Text provided:
<<<<
Cancer bioengineering
Thermally manipulating biomaterials
The Bischof group studies the thermophysical and biological changes within biomaterials after thermal manipulations. For example, they’re using nanoparticles to rewarm preserved tissues and organs and developing energy-based technologies to improve cancer immunotherapies.
Engineering the immune response
The Hartwell Immunoengineering Lab uses biomolecular engineering, drug delivery, and immunology to develop molecular vaccines and immunotherapies that direct the immune response towards activation or tolerance by targeting specific cells and tissues, with a focus on the mucosal immune system.
Engineering stem cell-derived immunotherapies
The Khalil group uses pluripotent stem cells and genetic engineering to study immune mechanisms in cancer and chronic diseases. By examining pathways that regulate immune cell functions, the lab seeks to create next-generation and transformative cell-based therapeutic strategies and enhance patient outcomes.
How cellular functions go awry
The Odde Lab aims to understand basic cellular functions in the context of diseases such as brain cancer and Alzheimer's. The team develops physics-based models that predict cell behavior, then use computer simulation and live cell imaging to identify potential therapeutic strategies.
Bioengineering cancer therapies
Paolo Provenzano’s lab is developing new ways to combat cancer. Approaches include re-engineering tumor microenvironments to remove tumor-promoting cues, enhancing drug delivery, promoting anti-tumor immune responses, and developing next-generation cell-based therapies.
Understanding protein networks
The Sarkar laboratory uses biomolecular and cellular engineering approaches to elucidate how protein networks drive health-related processes at the cellular level. The group also uses such knowledge to intervene in dysregulated networks in disease and to create cellular therapeutics with new functionalities.
>>>>
Dataset entries:
<<<<
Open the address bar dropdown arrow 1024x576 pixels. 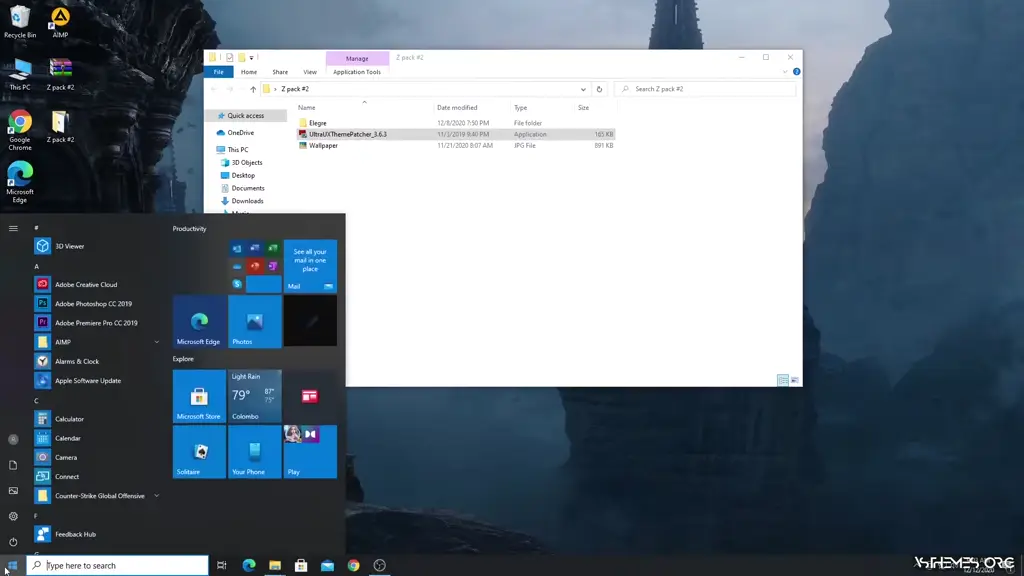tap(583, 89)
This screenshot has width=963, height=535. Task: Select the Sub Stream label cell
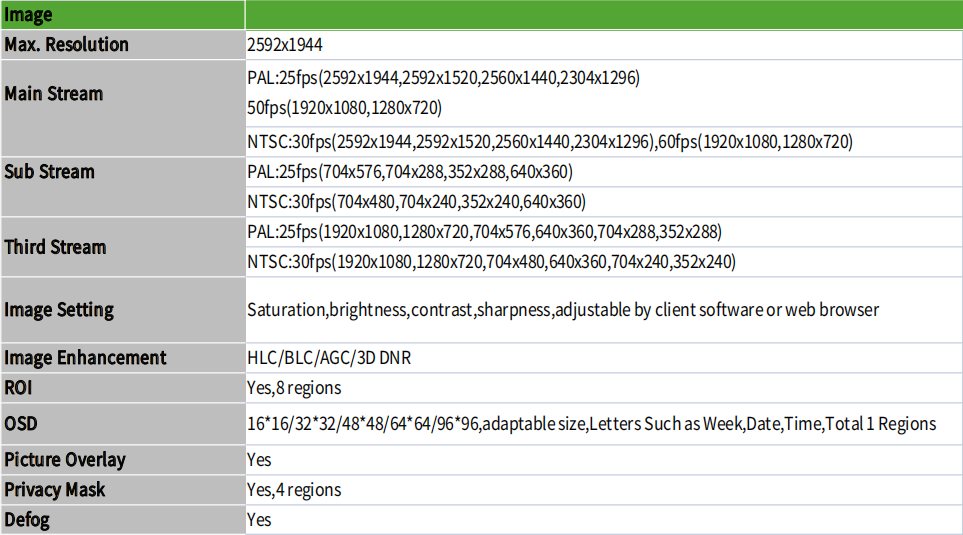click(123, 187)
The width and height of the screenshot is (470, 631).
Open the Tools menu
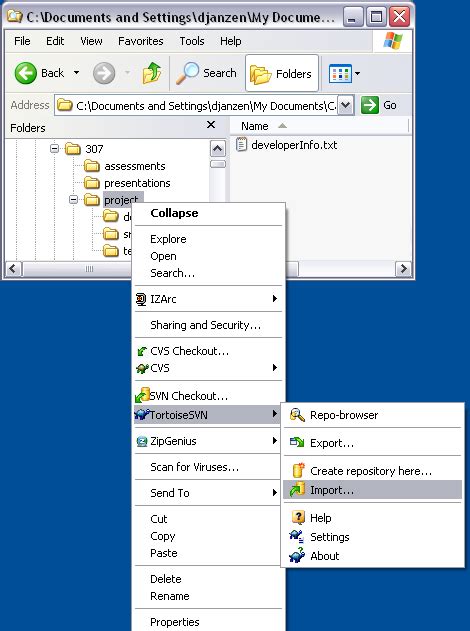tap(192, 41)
>>>>
Try it:
In the cancer bioengineering text, what does the Bischof group use to rewarm preserved tissues and organs?

Result for this exercise:
Nanoparticles.